Stored records:
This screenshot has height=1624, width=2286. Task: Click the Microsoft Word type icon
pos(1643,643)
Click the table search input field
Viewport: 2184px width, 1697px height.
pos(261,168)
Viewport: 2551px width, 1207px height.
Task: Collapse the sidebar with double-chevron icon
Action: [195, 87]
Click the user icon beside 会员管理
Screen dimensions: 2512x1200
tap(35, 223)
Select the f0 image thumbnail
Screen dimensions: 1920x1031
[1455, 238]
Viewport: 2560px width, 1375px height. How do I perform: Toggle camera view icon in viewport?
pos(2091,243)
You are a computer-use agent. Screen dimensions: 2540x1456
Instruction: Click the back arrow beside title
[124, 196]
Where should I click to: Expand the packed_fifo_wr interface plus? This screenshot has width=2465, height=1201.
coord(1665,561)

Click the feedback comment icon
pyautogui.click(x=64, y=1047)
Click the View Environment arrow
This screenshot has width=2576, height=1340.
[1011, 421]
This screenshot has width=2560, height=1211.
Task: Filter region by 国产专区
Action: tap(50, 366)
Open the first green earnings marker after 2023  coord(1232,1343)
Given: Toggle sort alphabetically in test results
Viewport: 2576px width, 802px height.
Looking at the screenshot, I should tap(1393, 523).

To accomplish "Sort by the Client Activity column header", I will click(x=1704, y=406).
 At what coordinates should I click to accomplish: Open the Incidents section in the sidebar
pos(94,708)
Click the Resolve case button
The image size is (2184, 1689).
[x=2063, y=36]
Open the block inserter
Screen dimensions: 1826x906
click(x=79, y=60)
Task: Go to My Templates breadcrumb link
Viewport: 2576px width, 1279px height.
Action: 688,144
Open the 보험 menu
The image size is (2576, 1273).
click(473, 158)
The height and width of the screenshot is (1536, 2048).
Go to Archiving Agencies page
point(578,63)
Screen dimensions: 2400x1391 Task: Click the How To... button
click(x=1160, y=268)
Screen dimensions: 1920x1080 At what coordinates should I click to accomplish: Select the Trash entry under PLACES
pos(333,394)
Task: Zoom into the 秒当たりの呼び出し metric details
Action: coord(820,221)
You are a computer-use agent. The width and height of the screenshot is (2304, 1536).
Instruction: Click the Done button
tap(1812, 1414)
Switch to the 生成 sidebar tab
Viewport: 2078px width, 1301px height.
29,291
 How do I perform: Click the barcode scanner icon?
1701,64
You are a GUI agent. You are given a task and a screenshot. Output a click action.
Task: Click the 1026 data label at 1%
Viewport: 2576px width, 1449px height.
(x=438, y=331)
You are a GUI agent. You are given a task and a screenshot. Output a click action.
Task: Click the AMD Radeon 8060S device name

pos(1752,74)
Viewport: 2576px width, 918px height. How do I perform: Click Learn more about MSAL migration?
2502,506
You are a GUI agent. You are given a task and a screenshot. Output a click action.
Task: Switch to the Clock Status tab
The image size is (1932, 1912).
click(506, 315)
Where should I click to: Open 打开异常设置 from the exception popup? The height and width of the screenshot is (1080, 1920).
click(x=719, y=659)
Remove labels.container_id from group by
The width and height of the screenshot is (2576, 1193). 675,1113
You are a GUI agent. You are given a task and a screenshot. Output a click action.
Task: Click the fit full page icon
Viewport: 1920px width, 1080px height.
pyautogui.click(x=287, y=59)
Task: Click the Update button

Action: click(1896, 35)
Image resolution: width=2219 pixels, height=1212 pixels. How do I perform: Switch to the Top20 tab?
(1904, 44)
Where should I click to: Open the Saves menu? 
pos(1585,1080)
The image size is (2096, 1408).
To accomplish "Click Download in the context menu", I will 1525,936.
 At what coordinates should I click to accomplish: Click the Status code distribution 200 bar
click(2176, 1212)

WHAT THE EXERCISE ASKS: Each line in the records above must be returned exactly as it stands.

TASK RESPONSE:
This screenshot has height=1624, width=2286. Task: Click the Microsoft Word type icon
pos(1643,643)
Click the table search input field
Viewport: 2184px width, 1697px height.
pos(261,168)
Viewport: 2551px width, 1207px height.
Task: Collapse the sidebar with double-chevron icon
Action: [195, 87]
Click the user icon beside 会员管理
Screen dimensions: 2512x1200
tap(35, 223)
Select the f0 image thumbnail
Screen dimensions: 1920x1031
[1455, 238]
Viewport: 2560px width, 1375px height. How do I perform: Toggle camera view icon in viewport?
pos(2091,243)
You are a computer-use agent. Screen dimensions: 2540x1456
Instruction: Click the back arrow beside title
[124, 196]
Where should I click to: Expand the packed_fifo_wr interface plus? This screenshot has width=2465, height=1201.
coord(1665,561)

Click the feedback comment icon
pyautogui.click(x=64, y=1047)
Click the View Environment arrow
This screenshot has width=2576, height=1340.
[1011, 421]
This screenshot has width=2560, height=1211.
Task: Filter region by 国产专区
Action: tap(50, 366)
Open the first green earnings marker after 2023  coord(1232,1343)
Given: Toggle sort alphabetically in test results
Viewport: 2576px width, 802px height.
Looking at the screenshot, I should tap(1393, 523).

To accomplish "Sort by the Client Activity column header", I will click(x=1704, y=406).
 At what coordinates should I click to accomplish: Open the Incidents section in the sidebar
pos(94,708)
Click the Resolve case button
The image size is (2184, 1689).
[x=2063, y=36]
Open the block inserter
Screen dimensions: 1826x906
click(x=79, y=60)
Task: Go to My Templates breadcrumb link
Viewport: 2576px width, 1279px height.
Action: 688,144
Open the 보험 menu
The image size is (2576, 1273).
click(473, 158)
The height and width of the screenshot is (1536, 2048).
Go to Archiving Agencies page
point(578,63)
Screen dimensions: 2400x1391 Task: Click the How To... button
click(x=1160, y=268)
Screen dimensions: 1920x1080 At what coordinates should I click to accomplish: Select the Trash entry under PLACES
pos(333,394)
Task: Zoom into the 秒当たりの呼び出し metric details
Action: coord(820,221)
You are a computer-use agent. The width and height of the screenshot is (2304, 1536).
Instruction: Click the Done button
tap(1812, 1414)
Switch to the 生成 sidebar tab
Viewport: 2078px width, 1301px height.
29,291
 How do I perform: Click the barcode scanner icon?
1701,64
You are a GUI agent. You are given a task and a screenshot. Output a click action.
Task: Click the 1026 data label at 1%
Viewport: 2576px width, 1449px height.
(x=438, y=331)
You are a GUI agent. You are given a task and a screenshot. Output a click action.
Task: Click the AMD Radeon 8060S device name

pos(1752,74)
Viewport: 2576px width, 918px height. How do I perform: Click Learn more about MSAL migration?
2502,506
You are a GUI agent. You are given a task and a screenshot. Output a click action.
Task: Switch to the Clock Status tab
The image size is (1932, 1912).
click(506, 315)
Where should I click to: Open 打开异常设置 from the exception popup? The height and width of the screenshot is (1080, 1920).
click(x=719, y=659)
Remove labels.container_id from group by
The width and height of the screenshot is (2576, 1193). 675,1113
You are a GUI agent. You are given a task and a screenshot. Output a click action.
Task: Click the fit full page icon
Viewport: 1920px width, 1080px height.
pyautogui.click(x=287, y=59)
Task: Click the Update button

Action: click(1896, 35)
Image resolution: width=2219 pixels, height=1212 pixels. How do I perform: Switch to the Top20 tab?
(1904, 44)
Where should I click to: Open the Saves menu? 
pos(1585,1080)
The image size is (2096, 1408).
To accomplish "Click Download in the context menu", I will 1525,936.
 At what coordinates should I click to accomplish: Click the Status code distribution 200 bar
click(2176, 1212)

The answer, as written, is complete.